Typically, the assent of a majority of the directors present at the time the vote takes place is necessary for board approval. However, the articles of incorporation or bylaws may specify a higher level of approval.
Here, the articles and by-laws do not specify a higher level of approval. Therefore, a valid vote would be a majority of the directors present at the time the vote took place. The 4-3 vote approving the purchase included approving votes by Alan and Barb. However, Alan and Barb were not legally present at the meeting. As noted above, presence can include appearances by telephone, but such presence must allow all persons participating to hear each other. Here, Alan and Barb could hear the five directors but could not hear each other. Therefore, Alan and Barb were not legally present and their two approving votes do not count. Accordingly, striking those two votes, the remaining votes would equal two for approval of the purchase and three disapproving. Thus, the board of directors did not properly approve the purchase of the asset.
The issue is when Solar Inc. came into existence by properly filing articles of incorporation with the Secretary of State.
In order to form a corporation, articles of incorporation must be filed with the state. The articles must include certain basic information, including the number of shares the corporation is authorized to issue. Unless a delayed date is specified in the articles, the corporate existence begins when the articles are filed.
The issue is whether the woman is personally liable to the installer when the employment contract was entered into before incorporation.
When a person conducts business as a corporation without attempting to comply with the statutory incorporation requirements, that person is liable for any obligations incurred in the name of the nonexistent corporation.
When all of the statutory requirements for incorporation have been satisfied, a de jure corporation is created.
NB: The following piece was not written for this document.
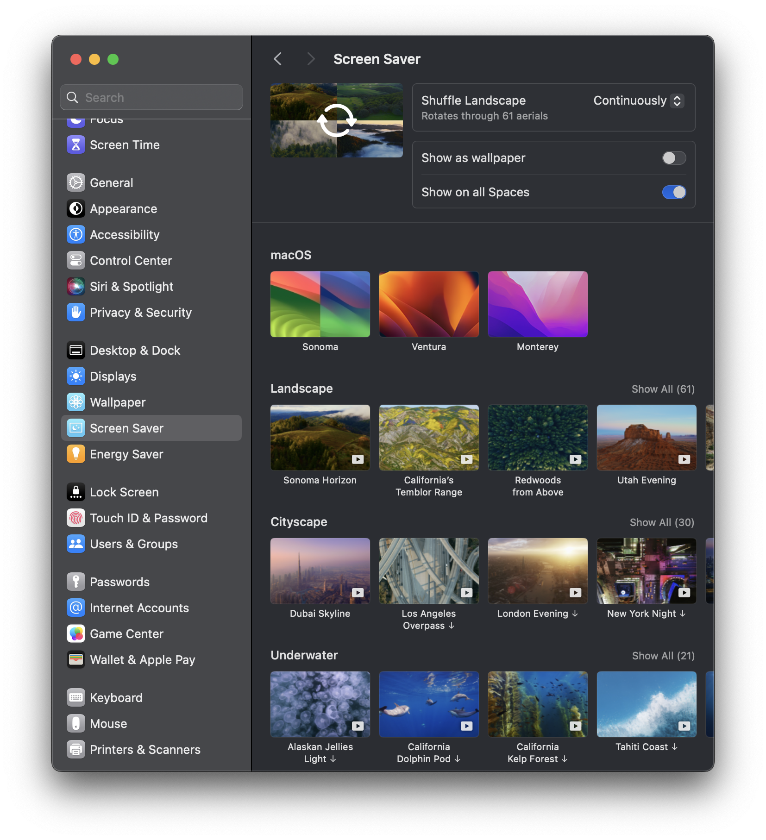Open Wallet & Apple Pay settings icon
This screenshot has height=840, width=766.
pos(76,659)
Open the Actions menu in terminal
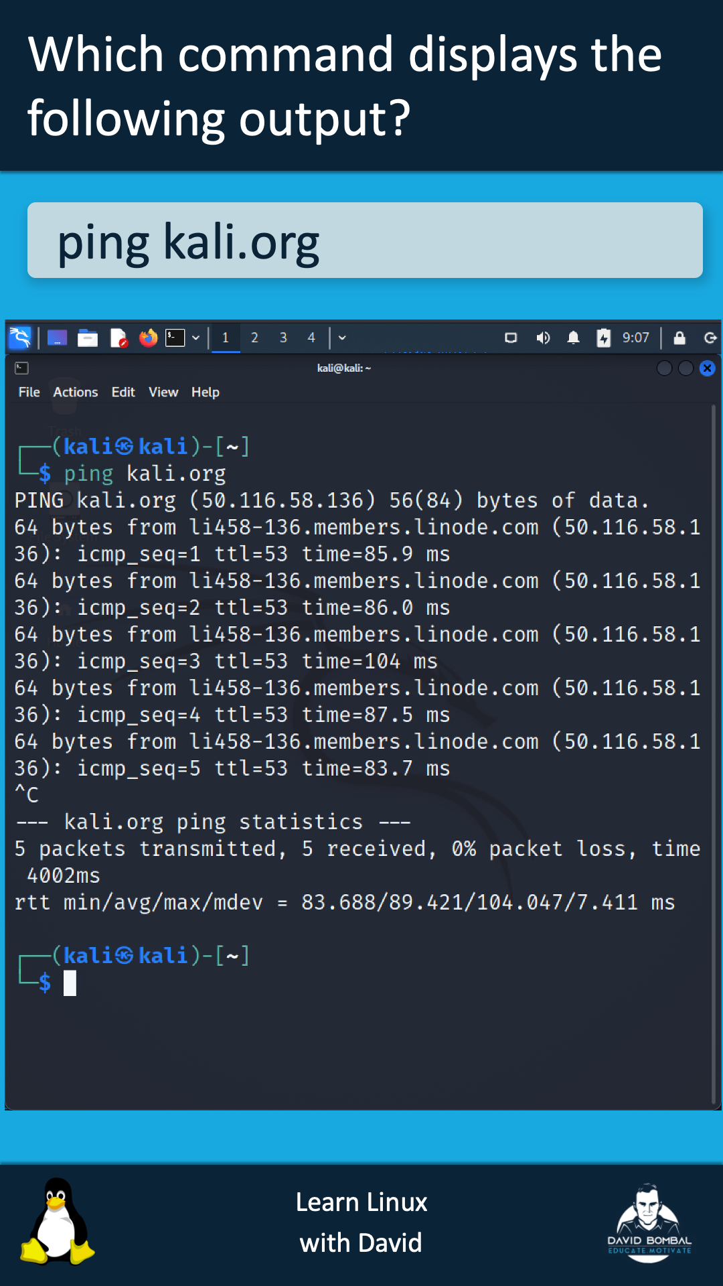The width and height of the screenshot is (723, 1286). pos(76,392)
Consequently, the corporation, rather than persons associated with the corporation, is liable for activities undertaken by the corporation. However, when a corporation has not been created, the entity may be treated as a general partnership. A partnership is an association of two or more persons to carry on a for-profit business as co-owners. In a general partnership, each partner is jointly and severally liable for all partnership obligations.
When a person makes an unsuccessful effort to comply with the incorporation requirements, that person may be able to escape personal liability under either the de facto corporation doctrine or the corporation by estoppel doctrine. Under either doctrine, the owner must make a good-faith effort to comply with the incorporation requirements and must operate the business as a corporation without knowing that the requirements have not been met. If the owner has done so, then the business entity is treated as a de facto corporation, and the owner, as a de facto shareholder, is not personally liable for obligations incurred in the purported corporation’s name. Note, however, that the RMBCA has abolished the de facto corporation, as have many jurisdictions that have adopted the RMBCA.
Alternatively, under corporation by estoppel, a person who deals with an entity as if it were a corporation is estopped from denying its existence and is thereby prevented from seeking the personal liability of the business owner. This doctrine is limited to contractual agreements.
The issue is whether Parent breached its duties to HomeSolar with respect to HomeSolar’s no-dividend policy.
A controlling shareholder, such as a parent corporation, generally does not owe fiduciary duties to the corporation or other shareholders. However, decisions by a majority shareholder or control group may be reviewable by a court for good faith and fair dealing toward the minority shareholders under the court’s inherent equity power. Business dealings between a controlling shareholder and the controlled corporation that do not involve self-dealing are analyzed using the business judgment standard. The business judgment rule is a rebuttable presumption that the controlling shareholder reasonably believed that his actions were in the best interests of the corporation. A typical decision protected by the business judgment rule includes whether to declare a dividend and the amount of any dividend.